The Museum of Sacred Art and Crypt were built in the inner area of the Ruins of St. Paul's where the magnificent church of Mater Dei had been previously located. From 1990 to 1996, the Government proceeded archaeological excavation and restoration project of the Church, and built in the location of the chancel of the ancient church, the Museum of Sacred Art and Crypt was inaugurated on 23rd October 1996.
In the centre of the Crypt, on the granite rock, lie the remains of a tomb, which might have belonged to the founder of the St. Paul's College, Father Alexander Valignano. Along the sidewalls, there are relics of Japanese and Vietnamese martyrs.

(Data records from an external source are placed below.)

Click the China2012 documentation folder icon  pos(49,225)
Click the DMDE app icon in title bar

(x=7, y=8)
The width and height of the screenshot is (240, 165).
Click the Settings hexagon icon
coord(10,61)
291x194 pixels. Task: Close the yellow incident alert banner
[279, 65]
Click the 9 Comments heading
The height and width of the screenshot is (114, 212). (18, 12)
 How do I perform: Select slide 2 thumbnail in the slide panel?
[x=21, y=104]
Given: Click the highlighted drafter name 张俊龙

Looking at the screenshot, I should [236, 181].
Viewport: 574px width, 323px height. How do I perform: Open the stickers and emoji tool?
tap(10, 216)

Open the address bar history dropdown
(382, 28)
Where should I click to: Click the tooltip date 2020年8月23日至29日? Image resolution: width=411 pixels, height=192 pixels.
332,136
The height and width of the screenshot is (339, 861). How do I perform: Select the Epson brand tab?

In the room adjacent to the Crypt there is a Museum of Sacred Art, which includes objects of high historical and artistic value from different churches and convents of Macao, as well as 4 sacred paintings about St. Francis, crucifixes, religious statues and liturgical vessels, etc. Among the oil paintings, the St. Archangel Michael of the 17th century is highlighted, not only because of its antiquity and imposing figure but also it is the only work of the ancient St. Paul's College having survived the fire in 1835.

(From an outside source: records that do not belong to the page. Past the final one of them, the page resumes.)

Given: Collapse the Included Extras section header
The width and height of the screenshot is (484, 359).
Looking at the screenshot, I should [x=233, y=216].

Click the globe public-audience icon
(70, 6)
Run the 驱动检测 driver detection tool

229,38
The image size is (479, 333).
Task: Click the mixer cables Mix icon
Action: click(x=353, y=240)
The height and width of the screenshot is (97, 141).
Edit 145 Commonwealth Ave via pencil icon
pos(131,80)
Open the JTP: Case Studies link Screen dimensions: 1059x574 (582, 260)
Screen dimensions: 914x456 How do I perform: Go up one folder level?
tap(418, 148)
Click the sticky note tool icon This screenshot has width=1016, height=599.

Since the 17th century and along the centuries, Macao has been a missionary base in the Far East. The St. Paul's College played a significant role in early religious activities. Thus the Museum of Sacred Art and Crypt, as well as the ancient Church of Mater Dei (Ruins of St. Paul's) are remarkable historical remains reflecting the missionary work of that period.
On 15th July 2005, the Historic Centre of Macao was officially listed as UNESCO World Cultural Heritage. The Ruins of St. Paul's are significant historical monuments of the Centre.